Member of the Oregon House of Representatives from the 12th district
- In office 1997–2003
- Preceded by: Gail Shibley

Personal details
- Born: May 29, 1963 (age 63) Portland, Oregon, U.S.
- Party: Democratic
- Education: Brown University (BA) Harvard University (MPA)

= Chris Beck (politician) =

American politician

Chris L. Beck (born May 29, 1963) is an American politician who served in the Oregon House of Representatives from 1997 to 2003, representing the 12th district. A member of the Democratic Party, he is a candidate for the U.S. House of Representatives in Oregon's 2nd congressional district in the 2026 elections.
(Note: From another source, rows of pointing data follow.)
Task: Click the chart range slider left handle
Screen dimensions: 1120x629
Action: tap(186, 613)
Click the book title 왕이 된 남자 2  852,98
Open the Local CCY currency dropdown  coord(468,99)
== Early life and education ==
Beck was born on May 29, 1963 in Portland, Oregon. He earned a Bachelor of Arts degree in history from Brown University in 1985 and later earned a Master of Public Administration degree from the John F. Kennedy School of Government at Harvard University.

== Career ==
Beck began his political career as a reading clerk for the Oregon Senate in 1987. From 1988 to 1990, he worked for the rail program of the Portland Office of Transportation. In 1991, he served as a staffer for the Oregon Senate's Agriculture and Natural Resources committee. From 1990 to 2004, he worked as a conservation professional at the Trust for Public Land.

Beck was elected to the Oregon House of Representatives in 1996, representing the 12th district. He served three terms and was a member of the chamber's Ways and Means Subcommittee from 1997 to 1999.
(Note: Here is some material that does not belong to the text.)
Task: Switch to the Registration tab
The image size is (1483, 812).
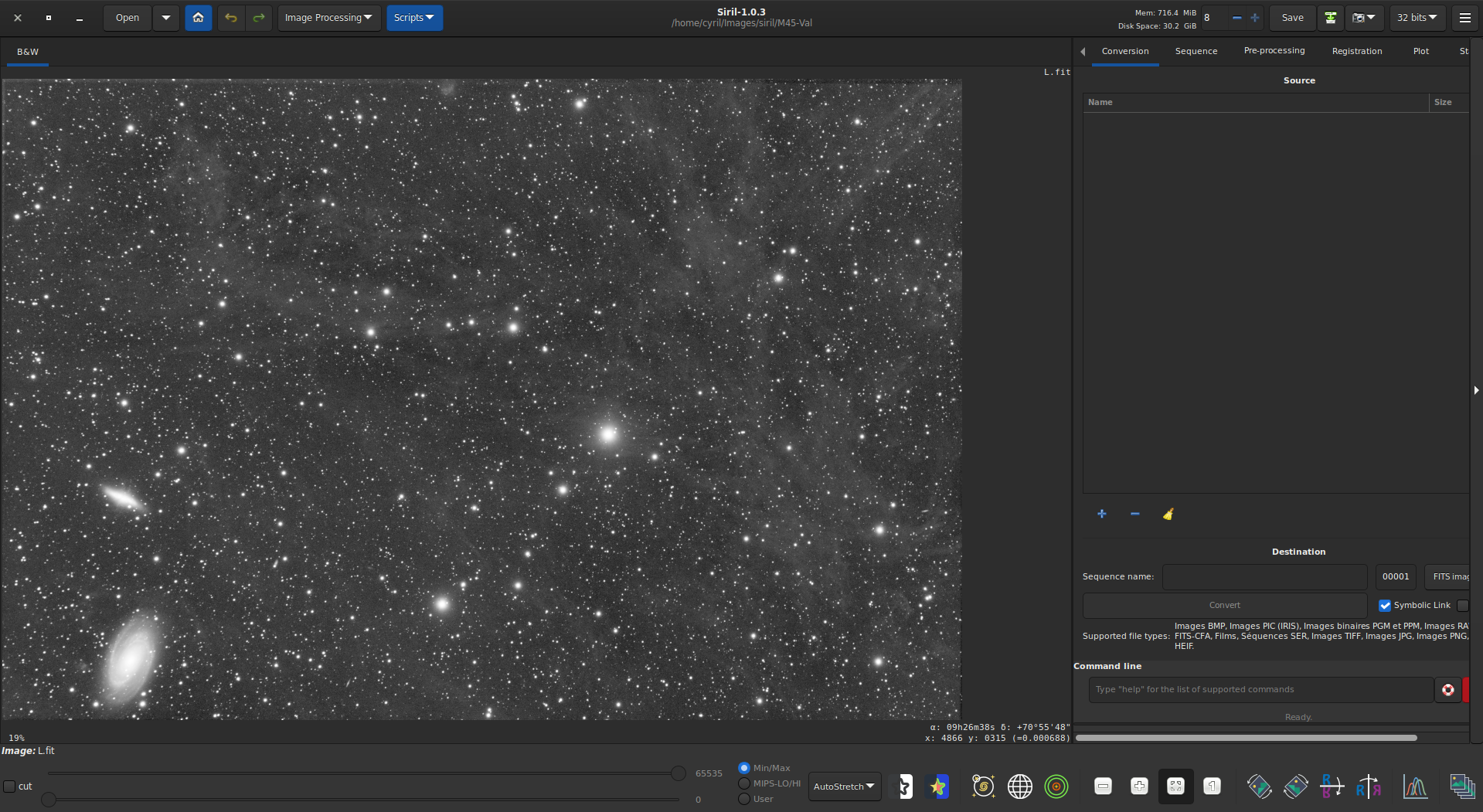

Beck served as a rural policy advisor for the United States Department of Agriculture during the Obama administration, from 2010 to 2016. He is a candidate for the U.S. House of Representatives in Oregon's 2nd congressional district in the 2026 elections.

Beck has served as a volunteer election observer for the Organization for Security and Co-operation in Europe. He is a trustee of the Henry Richmond Land Use Defense Fund and a board member of the Friends of the Columbia Gorge. He is also a supporter of 1000 Friends of Oregon and a consultant for the Hatfield School of Government at Portland State University.